Keine „tears in heaven“.

Jedes Mal, wenn ich „Tears in heaven“ höre, berührt mich das sehr.

Ich höre die Stimme von Eric Clapton, der diesen Song geschrieben hat. Seine zarte, weiche, traurige Stimme spricht mich an.

Ich weiß, er hat dieses Lied nach dem Unfalltod seines Sohnes geschrieben. Er hat von seinen Tränen und seiner Verzweiflung gesprochen.

Er hat erzählt, worauf er hofft.

„Wirst du noch meinen Namen wissen, wenn ich dich im Himmel sehe?“, fragt er im Lied seinen Sohn.
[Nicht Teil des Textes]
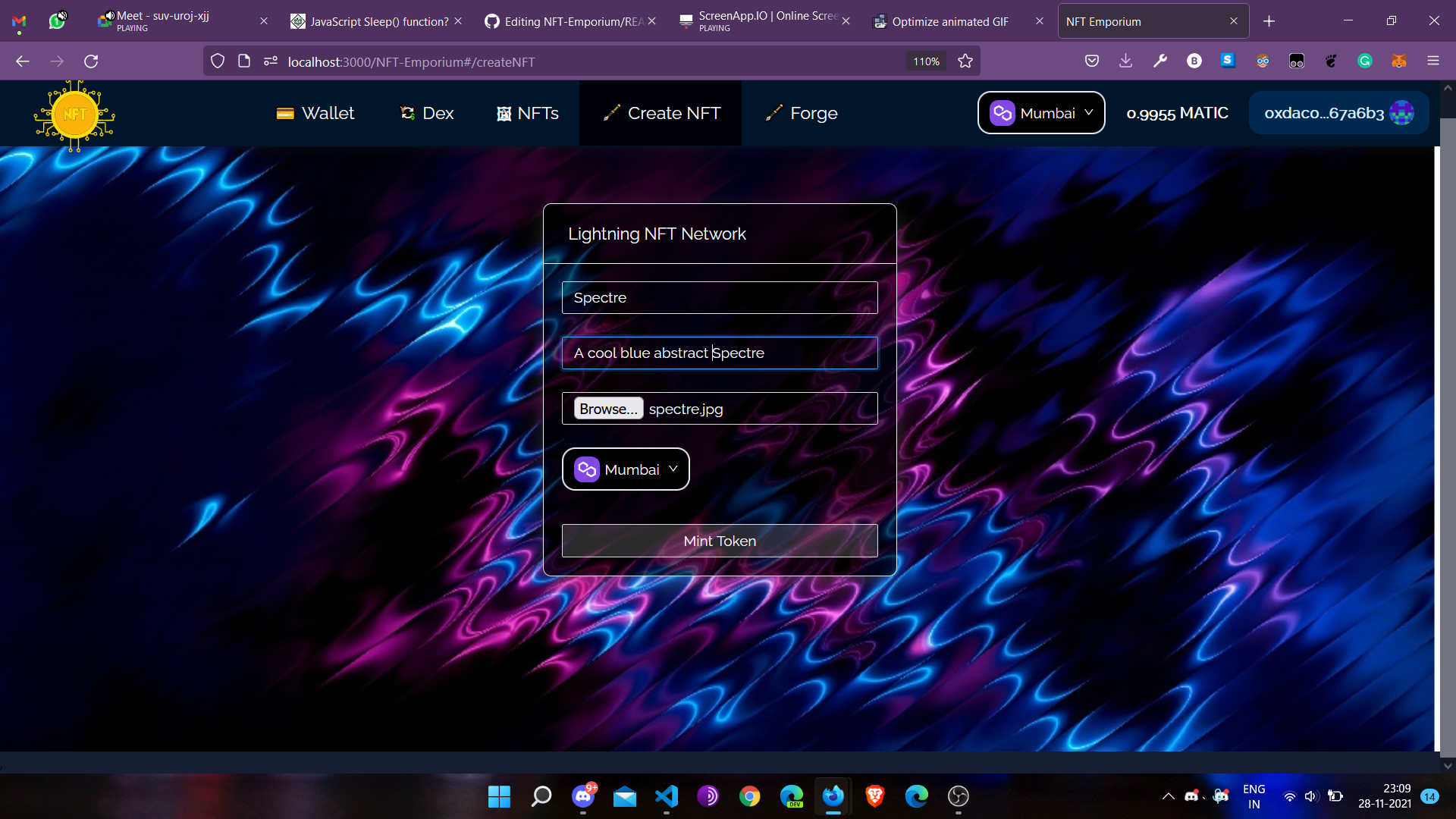Expand the header Mumbai network dropdown

coord(1041,113)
Und weiß: Es wird keine Tränen mehr geben im Himmel.

Darauf hoffe ich auch.

In den Tagen nach Ostern denke ich an die biblischen Geschichten, in denen von Jesus erzählt wird, der auferstanden ist.

Seine Freundinnen und Freunde sehen und treffen ihn.

Und Maria spricht er mit ihrem Namen an.

Daran erkennt sie den auferstandenen Christus.

Seine Stimme dringt durch ihre Trauer.

Ihre Tränen versiegen.

Wirst du noch meinen Namen wissen, hatte Eric Clapton gefragt.

Jesus kennt meinen Namen und spricht mich an.

Über alle Grenzen von Himmel und Erde hinweg.

Auch die Grenze des Todes ist überwunden.

Deshalb wird es im Himmel keine Tränen mehr geben.

Das feiern wir zu Ostern.

Eine behütete Nacht wünscht ihnen Pastorin Katarina Schubert von der evangelischen Kirche in Kamsdorf.